== EXCERPTED TEXT
The importance of salmon to the Pacific Northwest--economic, recreational, symbolic--is enormous. Generations ago, salmon were abundant from central California through Idaho, Oregon, and Washington to British Columbia and Alaska. Now they have disappeared from about 40 percent of their historical range. The decline in salmon numbers has been lamented for at least 100 years, but the issue has become more widespread and acute recently.
The Endangered Species Act has been invoked, federal laws have been passed, and lawsuits have been filed. More than $1 billion has been spent to improve salmon runs--and still the populations decline.
In this new volume a committee with diverse expertise explores the complications and conflicts surrounding the salmon problem--starting with available data on the status of salmon populations and an illustrative case study from Washington state's Willapa Bay.
The book offers specific recommendations for salmon rehabilitation that take into account the key role played by genetic variability in salmon survival and the urgent need for habitat protection and management of fishing.
The committee presents a comprehensive discussion of the salmon problem, with a wealth of informative graphs and charts and the right amount of historical perspective to clarify today's issues, including

  • Salmon biology and geography--their life's journey from fresh waters to the sea and back again to spawn, and their interaction with ecosystems along the way.
====
--- WHAT TO DO ---
1) Answer each question from the salmon text:
(a) From about what share of their historical range have salmon disappeared?
(b) How much money has been spent to improve salmon runs?
(c) Where is the bay used for the case study located?
2) According to the salmon text, why does the committee's discussion include historical perspective? Answer in one to three sentences.
3) Resume the salmon text where it stops.
The lines that follow come from a separate source.
== DATA
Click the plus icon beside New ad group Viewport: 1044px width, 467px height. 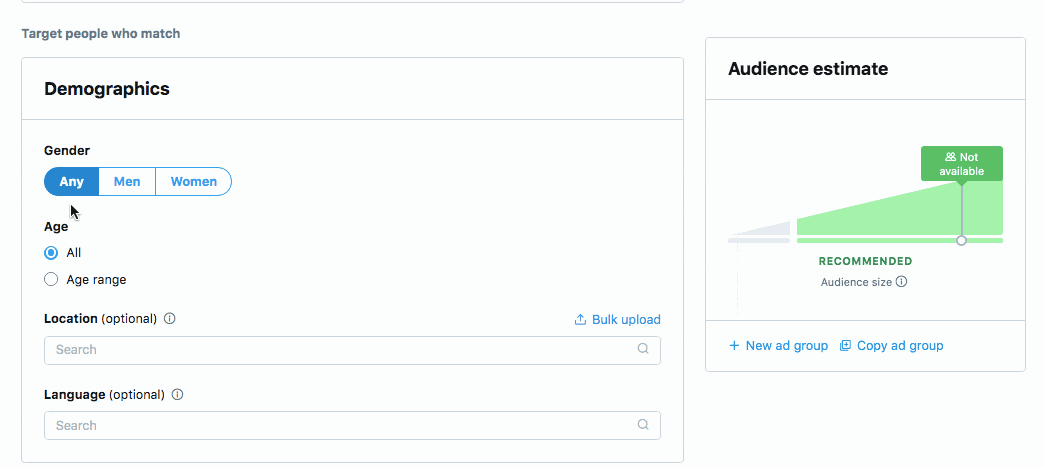pyautogui.click(x=734, y=346)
====
--- ANSWERS PER TASK ---
1)
(a) About 40 percent.
(b) More than $1 billion.
(c) In Washington state (Willapa Bay).

2) The committee gives the right amount of historical perspective to clarify today's issues around the salmon problem.

3)
  • The impacts of human activities--grazing, damming, timber, agriculture, and population and economic growth. Included is a case study of Washington state's Elwha River dam removal project.
  • Values, attitudes, and the conflicting desires for short-term economic gain and long-term environmental health. The committee traces the roots of the salmon problem to the extractive philosophy characterizing management of land and water in the West.
  • The impact of hatcheries, which were introduced to build fish stocks but which have actually harmed the genetic variability that wild stocks need to survive. This book offers something for everyone with an interest in the salmon issue--policymakers and regulators in the United States and Canada; environmental scientists; environmental advocates; natural resource managers; commercial, tribal, and recreational fishers; and concerned residents of the Pacific Northwest.